R. : Il a beaucoup été question ces derniers temps de la nécessité ou non de conserver les fondamentaux du FN. Pour vous quels sont ces fondamentaux et, s’il doit y avoir une réactualisation ou une évolution du programme frontiste, quels points doivent-ils être précisés ou modifiés ?
B. G. : Encore une fois, la victoire de Nicolas Sarkozy est celle de nos idées. Nous n’avons rien à changer de nos « fondamentaux ».
On peut chercher à « toiletter » le programme du FN, à le dépoussiérer mais il ne s’agirait que d’une question de présentation formelle. On ne peut revenir sur certaines de nos valeurs qui sont la raison d’être de notre combat. Oublier cela aboutirait à donner raison à l’électeur qui s’est détourné de nous croyant que Sarkozy était plus à même de le défendre que Jean-Marie Le Pen. Ces fondamentaux sont pour nous ce que les racines sont à l’arbre. Une tempête peut casser ses branches mais grâce à ses racines il restera debout et refleurira l’hiver passé. Sans racine, l’arbre se couchera à la première bourrasque. Et nos racines plongent au plus profond de la civilisation chrétienne qui défend la vie contre la culture de mort. Nos racines se plongent ainsi dans le refus d’une immigration qui submerge la France, d’un mondialisme qui tue notre tissu social et entrepreneurial, d’un fiscalisme et d’un assistanat qui tuent le travail.
Tourner le dos à ces fondamentaux constituerait un suicide politique.

R. : A la fin des années 80, le FN avait créé Identité, une revue doctrinale de bonne tenue intellectuelle qui a cependant disparu. Ne serait-il pas opportun de recréer un outil de ce type pour former les militants et sympathisants ? Sinon, quels moyens mettre en œuvre pour dynamiser et développer le courant national ?
B. G. : Oui, relancer une revue comme Identité serait utile. Cependant, d’autres outils doctrinaux qui n’émanent pas directement du Front National permettent aux militants nationalistes de s’instruire. La lecture de RIVAROL par exemple, de Présent, du Libre Journal, et de bien d’autres, même s’il ne s’agit pas en soi principalement d’organes de doctrine mais d’information, permet de se forger des armes pour combattre dans le maquis politique. Mais cette idée de relance d’une revue doctrinale n’en est qu’une parmi tant d’autres. Je pense que pour redynamiser le courant national, il faut que chacun se remette en cause, se regarde en face et se demande en quoi il a échoué, et comment ne pas réitérer le revers électoral.

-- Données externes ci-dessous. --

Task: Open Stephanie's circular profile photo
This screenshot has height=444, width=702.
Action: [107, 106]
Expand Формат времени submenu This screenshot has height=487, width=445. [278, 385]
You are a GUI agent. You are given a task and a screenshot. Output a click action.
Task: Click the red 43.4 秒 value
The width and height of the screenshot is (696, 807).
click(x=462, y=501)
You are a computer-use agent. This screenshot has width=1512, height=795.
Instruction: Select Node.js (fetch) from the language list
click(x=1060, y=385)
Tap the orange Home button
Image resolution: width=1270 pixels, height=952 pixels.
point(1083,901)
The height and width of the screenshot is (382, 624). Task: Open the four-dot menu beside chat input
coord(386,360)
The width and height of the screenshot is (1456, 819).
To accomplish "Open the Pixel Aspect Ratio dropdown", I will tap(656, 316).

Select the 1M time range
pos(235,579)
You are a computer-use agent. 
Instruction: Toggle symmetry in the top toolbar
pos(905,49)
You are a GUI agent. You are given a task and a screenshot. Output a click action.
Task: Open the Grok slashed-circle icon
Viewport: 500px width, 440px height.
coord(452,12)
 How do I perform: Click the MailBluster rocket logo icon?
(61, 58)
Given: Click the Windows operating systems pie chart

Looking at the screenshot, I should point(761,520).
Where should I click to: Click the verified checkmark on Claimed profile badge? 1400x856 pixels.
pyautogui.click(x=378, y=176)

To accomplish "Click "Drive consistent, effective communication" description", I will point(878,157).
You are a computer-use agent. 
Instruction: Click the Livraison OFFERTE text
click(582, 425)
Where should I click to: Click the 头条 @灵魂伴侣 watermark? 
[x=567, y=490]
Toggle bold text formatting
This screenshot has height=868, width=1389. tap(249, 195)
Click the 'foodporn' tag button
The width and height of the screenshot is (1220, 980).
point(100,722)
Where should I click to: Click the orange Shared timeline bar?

Rassembler le plus d’éléments possibles de la droite nationale serait à mon sens, et comme a su le faire Jean-Marie Le Pen mieux que quiconque, la meilleure condition du rebond. Il n’en va pas seulement de la survie de notre courant de pensée mais surtout de la survie de la France.

Projet conçu et propos recueillis par Jérôme BOURBON.